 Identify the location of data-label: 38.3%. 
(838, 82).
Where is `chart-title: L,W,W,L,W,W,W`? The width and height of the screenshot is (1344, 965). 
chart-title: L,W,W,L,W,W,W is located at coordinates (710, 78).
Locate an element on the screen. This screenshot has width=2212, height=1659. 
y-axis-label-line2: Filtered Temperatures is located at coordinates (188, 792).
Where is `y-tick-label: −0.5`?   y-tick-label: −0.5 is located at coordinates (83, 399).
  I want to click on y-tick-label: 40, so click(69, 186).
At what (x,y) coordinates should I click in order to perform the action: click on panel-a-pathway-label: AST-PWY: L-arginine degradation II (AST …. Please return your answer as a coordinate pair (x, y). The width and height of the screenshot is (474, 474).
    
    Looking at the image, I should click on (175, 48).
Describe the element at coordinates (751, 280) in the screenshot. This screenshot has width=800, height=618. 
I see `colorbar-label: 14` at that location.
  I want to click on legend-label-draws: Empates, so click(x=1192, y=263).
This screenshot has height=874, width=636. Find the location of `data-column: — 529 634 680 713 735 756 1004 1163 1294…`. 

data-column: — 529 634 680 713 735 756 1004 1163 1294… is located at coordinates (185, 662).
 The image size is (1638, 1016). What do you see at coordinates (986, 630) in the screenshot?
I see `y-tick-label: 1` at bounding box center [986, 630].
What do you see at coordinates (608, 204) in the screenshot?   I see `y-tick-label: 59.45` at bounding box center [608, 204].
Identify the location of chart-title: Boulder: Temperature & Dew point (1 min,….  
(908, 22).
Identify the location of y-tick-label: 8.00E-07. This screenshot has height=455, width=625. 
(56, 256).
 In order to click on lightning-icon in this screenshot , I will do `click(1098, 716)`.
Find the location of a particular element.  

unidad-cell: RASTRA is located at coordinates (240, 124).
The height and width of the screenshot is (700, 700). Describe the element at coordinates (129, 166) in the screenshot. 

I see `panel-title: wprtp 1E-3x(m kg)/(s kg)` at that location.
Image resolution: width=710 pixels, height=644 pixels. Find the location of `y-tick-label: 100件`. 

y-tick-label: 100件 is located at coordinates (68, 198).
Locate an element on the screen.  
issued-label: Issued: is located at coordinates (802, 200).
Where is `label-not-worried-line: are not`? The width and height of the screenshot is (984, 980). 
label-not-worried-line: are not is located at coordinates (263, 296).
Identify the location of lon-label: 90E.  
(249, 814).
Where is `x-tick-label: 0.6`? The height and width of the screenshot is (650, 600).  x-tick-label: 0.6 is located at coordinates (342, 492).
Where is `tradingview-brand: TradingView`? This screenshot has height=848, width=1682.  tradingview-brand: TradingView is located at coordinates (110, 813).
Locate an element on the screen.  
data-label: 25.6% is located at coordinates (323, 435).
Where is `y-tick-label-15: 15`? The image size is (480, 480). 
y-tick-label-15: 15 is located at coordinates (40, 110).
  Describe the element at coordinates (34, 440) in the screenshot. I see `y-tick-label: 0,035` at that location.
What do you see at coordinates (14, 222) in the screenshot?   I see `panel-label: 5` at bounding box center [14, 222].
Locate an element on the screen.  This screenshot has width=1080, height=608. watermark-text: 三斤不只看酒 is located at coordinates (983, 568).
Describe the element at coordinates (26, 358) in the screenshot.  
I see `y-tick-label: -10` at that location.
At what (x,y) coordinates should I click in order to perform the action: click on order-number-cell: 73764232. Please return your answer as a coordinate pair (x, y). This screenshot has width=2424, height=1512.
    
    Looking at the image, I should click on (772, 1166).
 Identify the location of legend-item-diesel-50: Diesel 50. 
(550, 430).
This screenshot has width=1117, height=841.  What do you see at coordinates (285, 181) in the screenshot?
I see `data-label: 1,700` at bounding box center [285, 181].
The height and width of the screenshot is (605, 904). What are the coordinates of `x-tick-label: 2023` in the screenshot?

_BRIEF:_ Identify each line in the listing above that contains the string "column" and copy every such line in full.

_WRITTEN RESPONSE:_
This screenshot has height=874, width=636. Find the location of `data-column: — 529 634 680 713 735 756 1004 1163 1294…`. 
data-column: — 529 634 680 713 735 756 1004 1163 1294… is located at coordinates (185, 662).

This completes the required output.